• **What the task asks**
Return the listing below unchanged, minus its pictures.

• **Data section**
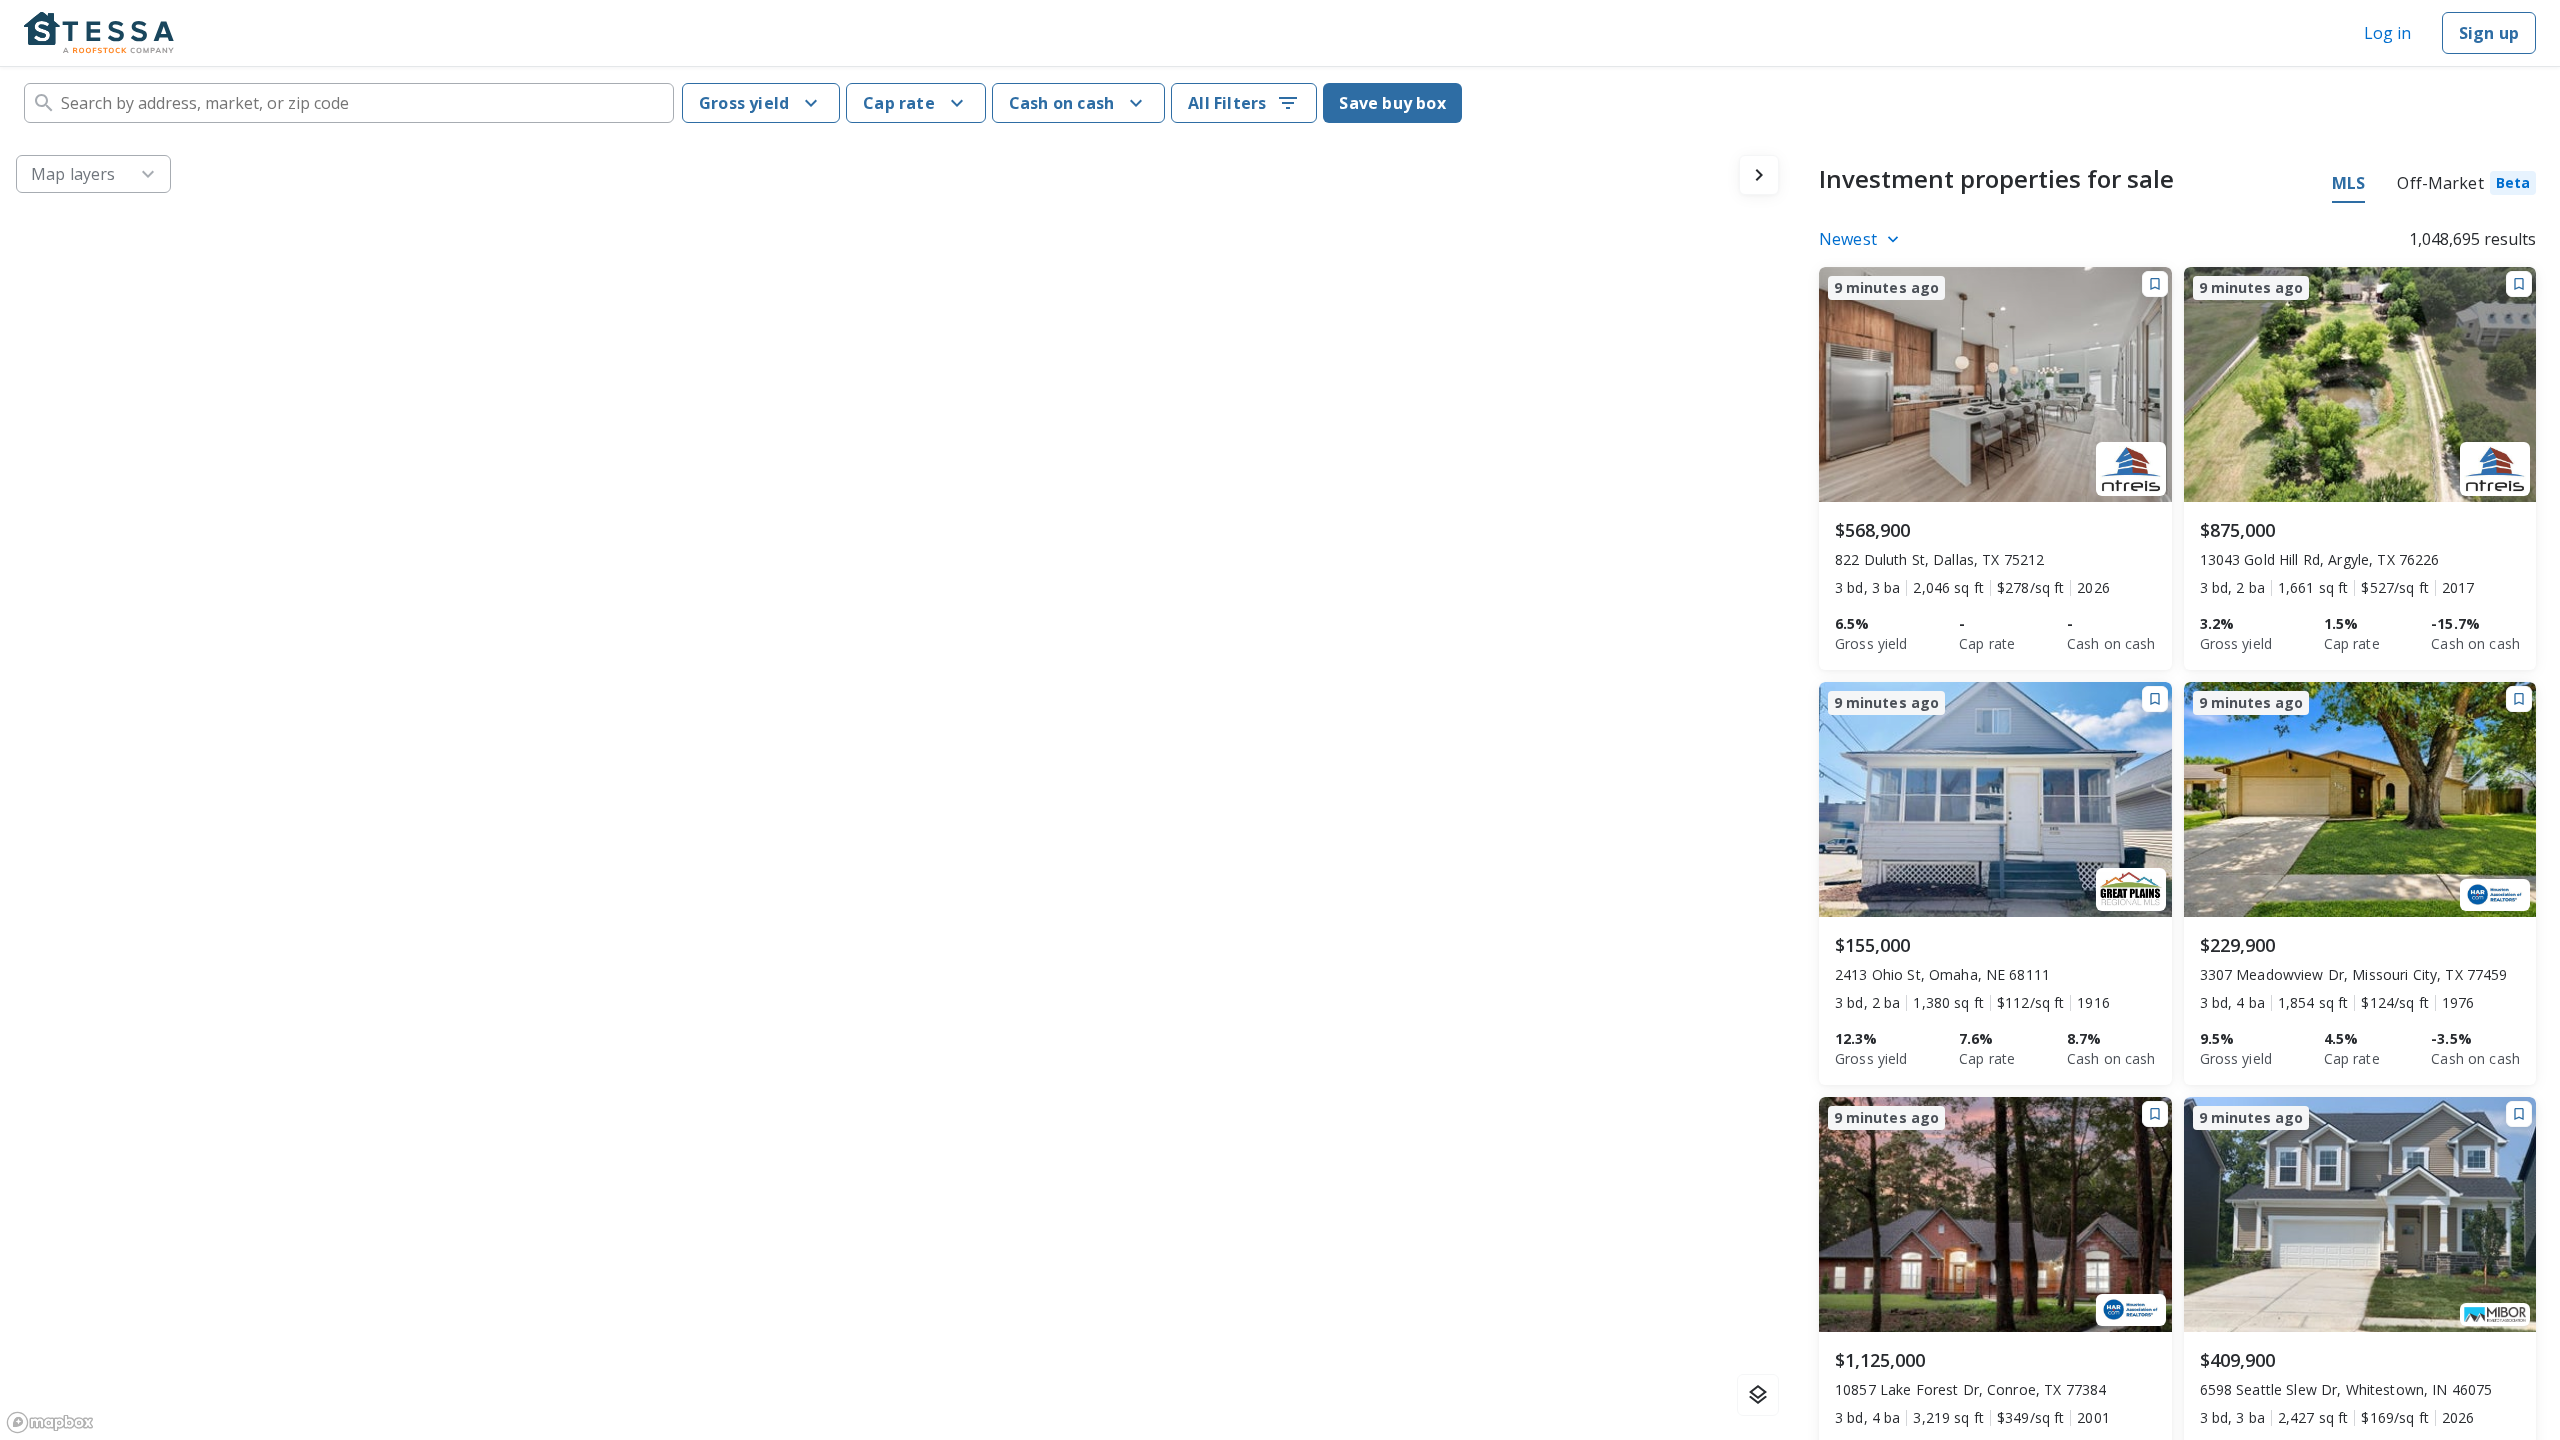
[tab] (2466, 186)
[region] (897, 789)
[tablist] (2434, 186)
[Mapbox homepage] (50, 1422)
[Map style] (1758, 1395)
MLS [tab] (2348, 183)
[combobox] (349, 103)
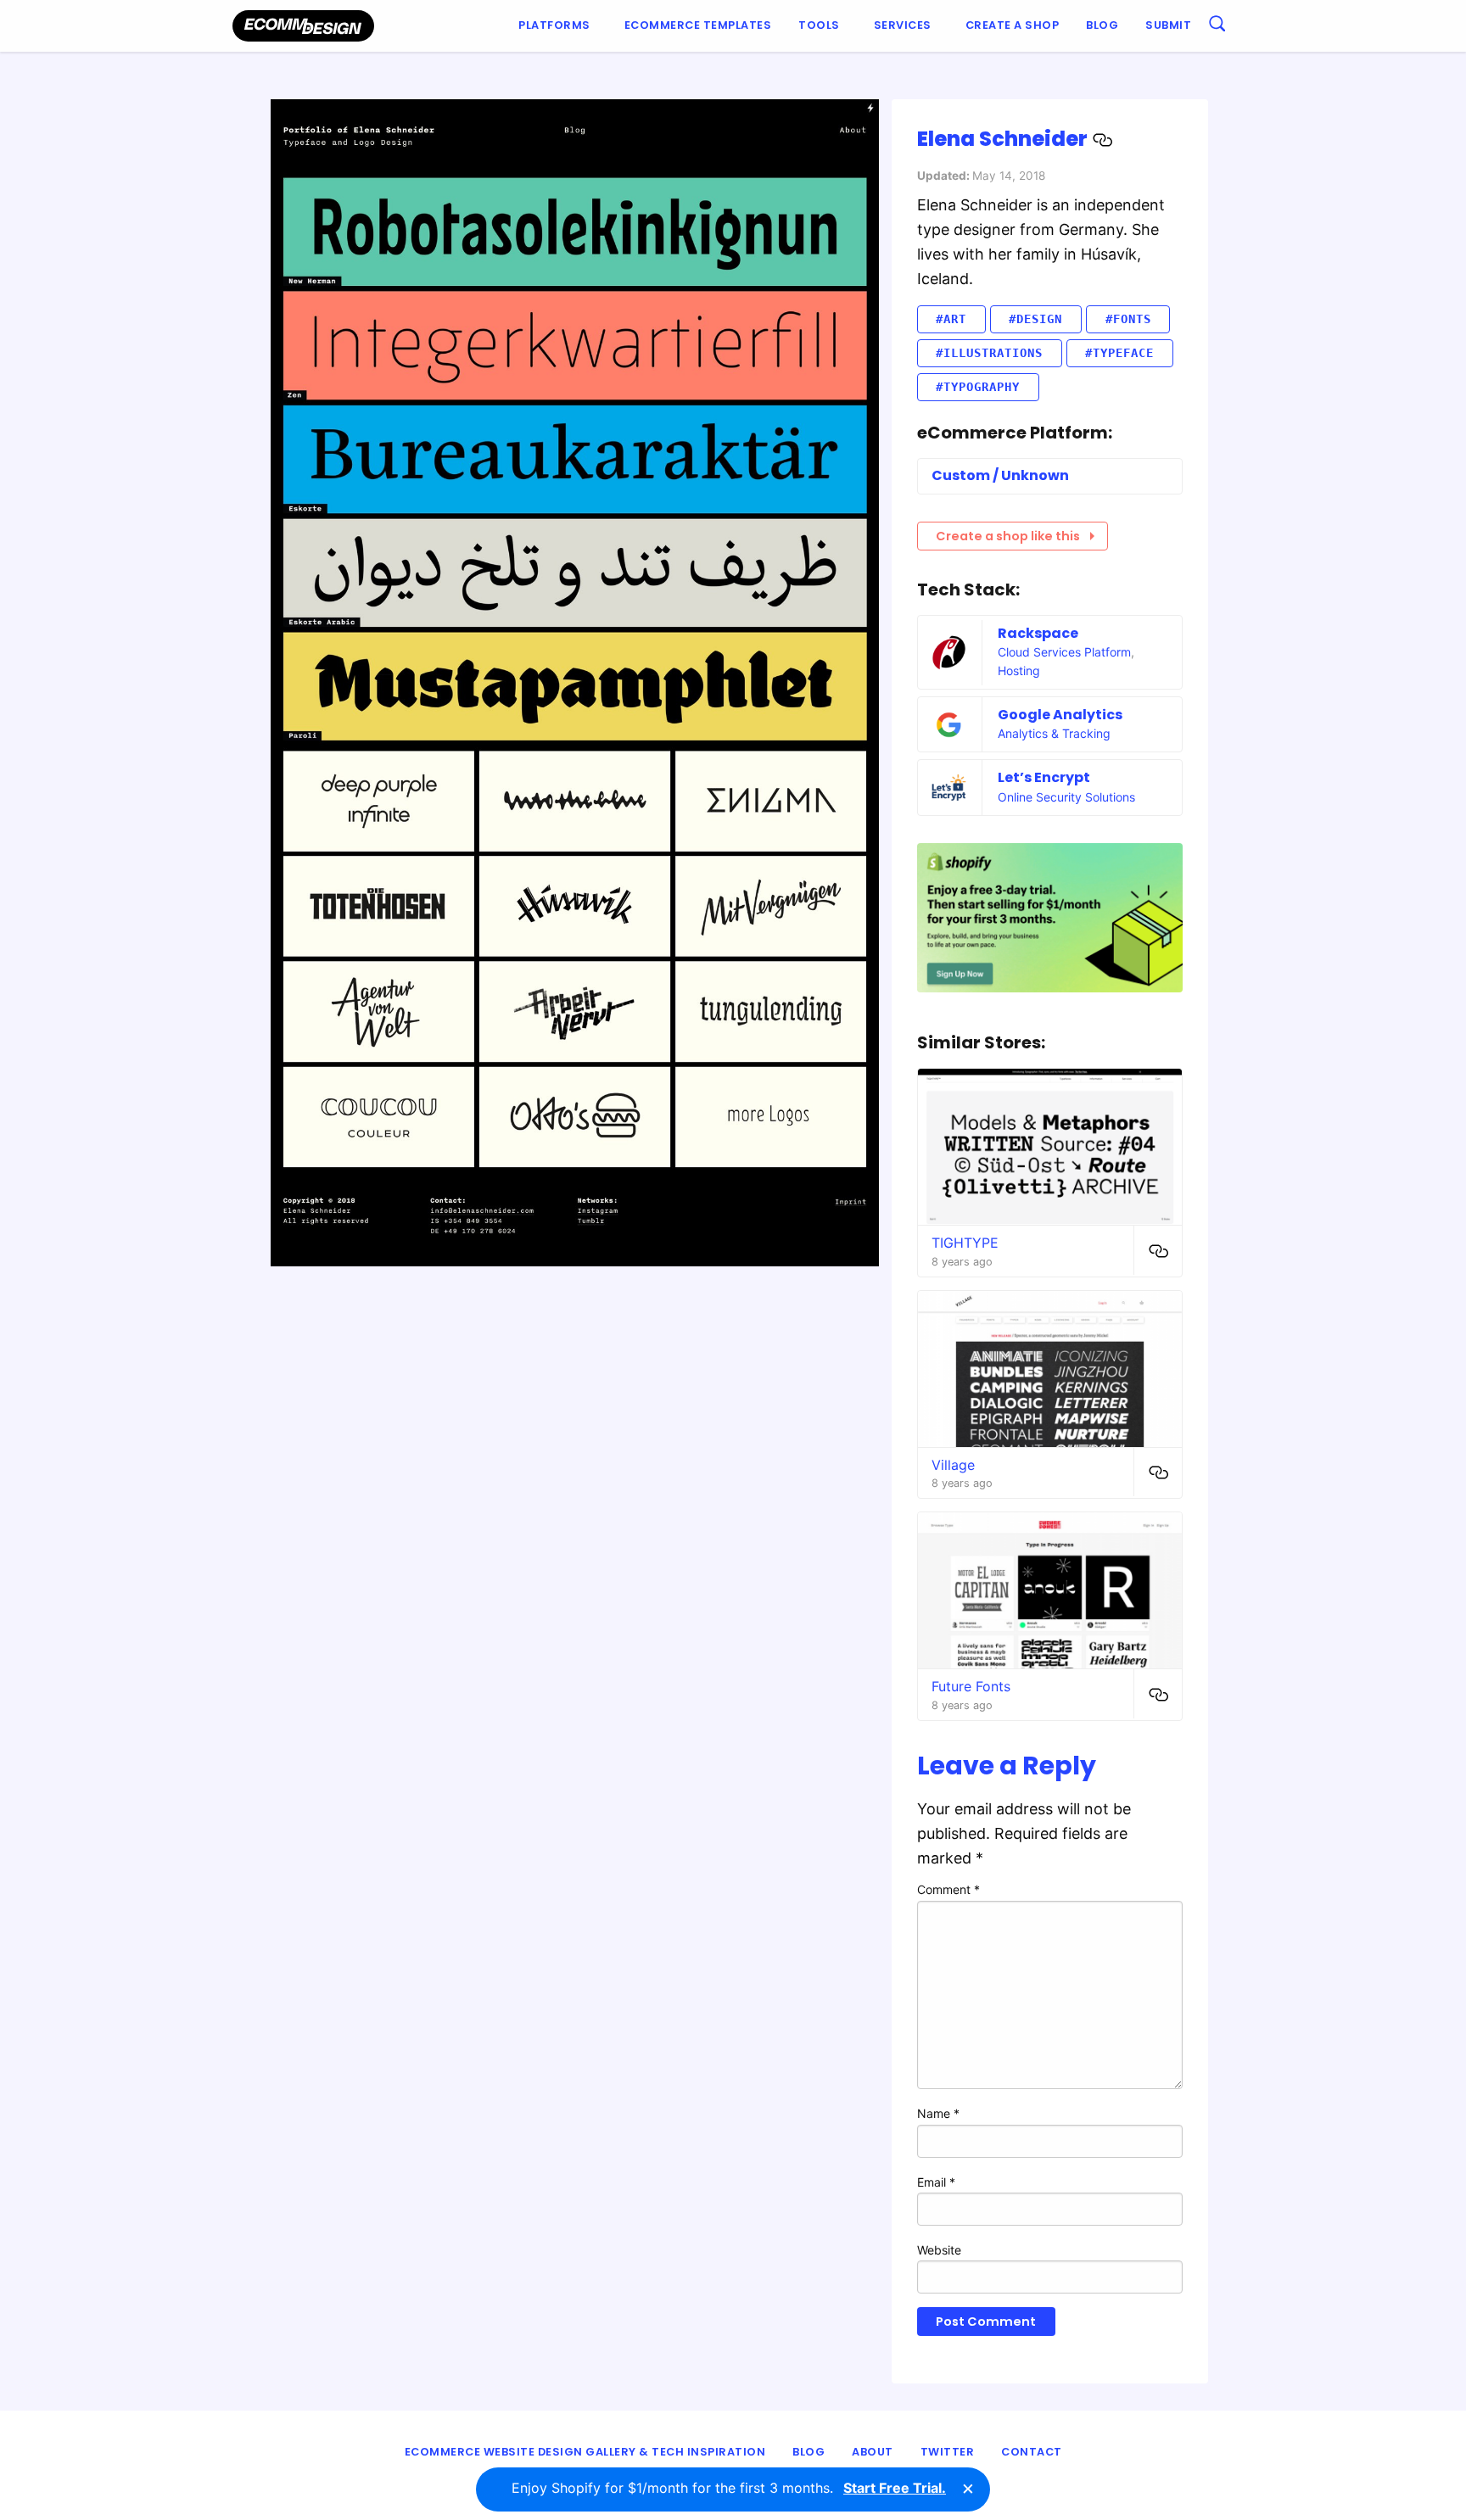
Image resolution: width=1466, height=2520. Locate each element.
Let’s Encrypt (1044, 777)
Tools (819, 25)
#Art (951, 319)
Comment (948, 1889)
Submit (1168, 25)
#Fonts (1128, 319)
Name (938, 2113)
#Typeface (1119, 353)
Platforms (554, 25)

• **Answer to this problem**
[tab] (2466, 186)
[region] (897, 789)
[tablist] (2434, 186)
[Mapbox homepage] (50, 1422)
[Map style] (1758, 1395)
MLS [tab] (2348, 183)
[combobox] (349, 103)
Image resolution: width=1466, height=2520. Locate each element.
Let’s Encrypt (1044, 777)
Tools (819, 25)
#Art (951, 319)
Comment (948, 1889)
Submit (1168, 25)
#Fonts (1128, 319)
Name (938, 2113)
#Typeface (1119, 353)
Platforms (554, 25)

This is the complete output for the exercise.